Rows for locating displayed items
━━━━━━━━━━━━━━━━

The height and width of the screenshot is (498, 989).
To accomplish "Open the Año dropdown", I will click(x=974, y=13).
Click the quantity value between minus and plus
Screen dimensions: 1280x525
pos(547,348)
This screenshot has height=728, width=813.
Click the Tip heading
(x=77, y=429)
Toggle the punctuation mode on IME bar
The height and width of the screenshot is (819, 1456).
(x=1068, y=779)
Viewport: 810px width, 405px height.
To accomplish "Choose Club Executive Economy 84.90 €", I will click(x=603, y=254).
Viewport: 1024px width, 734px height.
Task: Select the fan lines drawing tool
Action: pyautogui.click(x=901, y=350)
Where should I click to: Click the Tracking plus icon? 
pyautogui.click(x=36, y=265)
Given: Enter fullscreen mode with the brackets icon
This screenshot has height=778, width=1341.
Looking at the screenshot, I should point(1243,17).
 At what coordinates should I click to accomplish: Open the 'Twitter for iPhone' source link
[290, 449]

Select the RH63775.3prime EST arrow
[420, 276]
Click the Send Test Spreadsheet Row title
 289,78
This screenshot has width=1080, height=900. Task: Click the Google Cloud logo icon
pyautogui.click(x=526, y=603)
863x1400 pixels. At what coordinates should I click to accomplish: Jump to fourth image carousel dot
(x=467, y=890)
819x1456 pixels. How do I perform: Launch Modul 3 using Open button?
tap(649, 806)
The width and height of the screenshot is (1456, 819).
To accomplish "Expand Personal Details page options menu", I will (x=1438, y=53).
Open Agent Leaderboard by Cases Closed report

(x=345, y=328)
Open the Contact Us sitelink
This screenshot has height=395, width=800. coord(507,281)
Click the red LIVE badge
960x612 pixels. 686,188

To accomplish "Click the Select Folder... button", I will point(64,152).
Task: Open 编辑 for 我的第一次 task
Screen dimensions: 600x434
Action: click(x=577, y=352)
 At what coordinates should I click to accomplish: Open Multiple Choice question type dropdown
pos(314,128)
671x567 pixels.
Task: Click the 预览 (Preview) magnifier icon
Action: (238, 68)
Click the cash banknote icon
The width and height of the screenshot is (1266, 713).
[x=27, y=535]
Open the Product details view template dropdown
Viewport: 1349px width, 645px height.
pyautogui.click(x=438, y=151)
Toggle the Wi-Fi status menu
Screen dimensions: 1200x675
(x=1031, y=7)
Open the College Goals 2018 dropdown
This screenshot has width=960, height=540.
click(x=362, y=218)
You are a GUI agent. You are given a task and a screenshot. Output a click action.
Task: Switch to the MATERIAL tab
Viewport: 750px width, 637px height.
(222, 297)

━━━━━━━━━━━━━━━━

## What you have to do
Reproduce every row above with "At what coordinates should I click to accomplish" replaced by "Where should I click to complete" wherever it occurs, keeping all other text the same.

## Result of this exercise
The height and width of the screenshot is (498, 989).
To accomplish "Open the Año dropdown", I will click(x=974, y=13).
Click the quantity value between minus and plus
Screen dimensions: 1280x525
pos(547,348)
This screenshot has height=728, width=813.
Click the Tip heading
(x=77, y=429)
Toggle the punctuation mode on IME bar
The height and width of the screenshot is (819, 1456).
(x=1068, y=779)
Viewport: 810px width, 405px height.
To accomplish "Choose Club Executive Economy 84.90 €", I will click(x=603, y=254).
Viewport: 1024px width, 734px height.
Task: Select the fan lines drawing tool
Action: pyautogui.click(x=901, y=350)
Where should I click to: Click the Tracking plus icon? 
pyautogui.click(x=36, y=265)
Given: Enter fullscreen mode with the brackets icon
This screenshot has height=778, width=1341.
Looking at the screenshot, I should point(1243,17).
 Where should I click to complete: Open the 'Twitter for iPhone' source link
[290, 449]

Select the RH63775.3prime EST arrow
[420, 276]
Click the Send Test Spreadsheet Row title
 289,78
This screenshot has width=1080, height=900. Task: Click the Google Cloud logo icon
pyautogui.click(x=526, y=603)
863x1400 pixels. Where should I click to complete: Jump to fourth image carousel dot
(x=467, y=890)
819x1456 pixels. How do I perform: Launch Modul 3 using Open button?
tap(649, 806)
The width and height of the screenshot is (1456, 819).
To accomplish "Expand Personal Details page options menu", I will (x=1438, y=53).
Open Agent Leaderboard by Cases Closed report

(x=345, y=328)
Open the Contact Us sitelink
This screenshot has height=395, width=800. coord(507,281)
Click the red LIVE badge
960x612 pixels. 686,188

To accomplish "Click the Select Folder... button", I will point(64,152).
Task: Open 编辑 for 我的第一次 task
Screen dimensions: 600x434
Action: click(x=577, y=352)
 Where should I click to complete: Open Multiple Choice question type dropdown
pos(314,128)
671x567 pixels.
Task: Click the 预览 (Preview) magnifier icon
Action: (238, 68)
Click the cash banknote icon
The width and height of the screenshot is (1266, 713).
[x=27, y=535]
Open the Product details view template dropdown
Viewport: 1349px width, 645px height.
pyautogui.click(x=438, y=151)
Toggle the Wi-Fi status menu
Screen dimensions: 1200x675
(x=1031, y=7)
Open the College Goals 2018 dropdown
This screenshot has width=960, height=540.
click(x=362, y=218)
You are a GUI agent. You are given a task and a screenshot. Output a click action.
Task: Switch to the MATERIAL tab
Viewport: 750px width, 637px height.
(222, 297)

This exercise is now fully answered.